- **Aim of the task**
Please repeat the records below exactly, skipping any pictures.
━━━━━━━━━━
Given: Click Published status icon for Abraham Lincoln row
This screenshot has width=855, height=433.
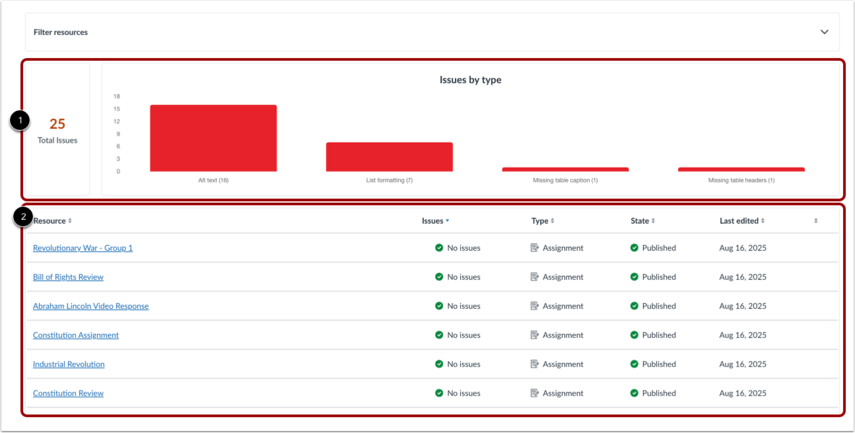Looking at the screenshot, I should click(x=635, y=306).
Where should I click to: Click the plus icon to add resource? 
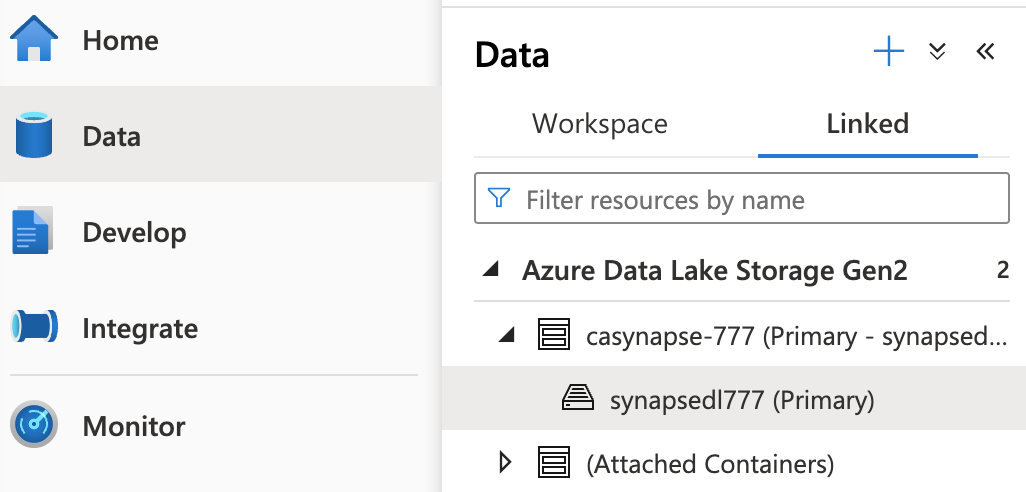(x=888, y=53)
━━━━━━━━━━
- **Solved problem**
Given: Click Published status icon for Abraham Lincoln row
This screenshot has width=855, height=433.
Looking at the screenshot, I should click(x=635, y=306).
Where should I click to: Click the plus icon to add resource? 
(x=888, y=53)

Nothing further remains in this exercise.